Creating rudimentary 3D scenes that can be refined and incorporated into control networks for video-to-video conversions and producing complex animated backgrounds, not limited by current diffusion model constraints.
Producing shaders and materials to ensure consistent and editable colorization.
These are just a few examples, and there’s much more potential, but time is limited.
The focus should be on crafting a genuine “product” experience, where creators can concentrate on storytelling, liberated from technical complexities. Given that anime often follows recognizable patterns, this could be leveraged to offer immediate creative options or opportunities to deviate from the norm. The goal is for a director or even a mangaka to develop a solid episode prototype, which can then be refined by the team. All the elements mentioned in point #1 will underpin this product-focused approach. This strategic direction will define a startup’s success, distinguishing them from merely being a service provider or consultancy. It’s a challenging path, requiring disciplined decision-making and effective success metrics.

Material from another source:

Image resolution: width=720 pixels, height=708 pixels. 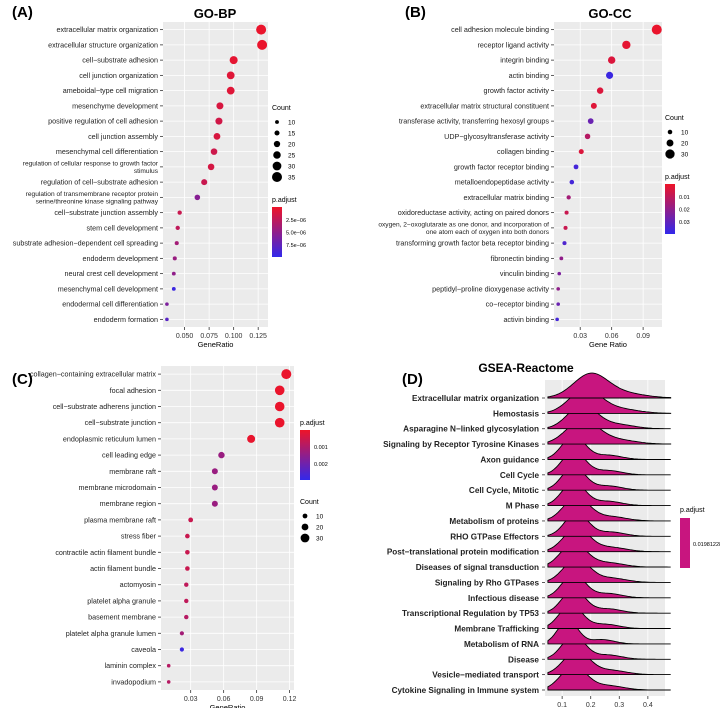 I want to click on y-category-label: caveola, so click(x=144, y=650).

In conclusion, employing AI should go beyond mere generation of 2D images or vectors. It’s about reimagining the entire creative process, making each step more adaptable (with a strong emphasis on 3D), automating predictable elements (like materials, shapes, and animations), and providing creators the tools to manually refine and personalize their work. It’s crucial to allow for experimentation and discovery, which will prevent the end result from being just a less expensive version of existing content.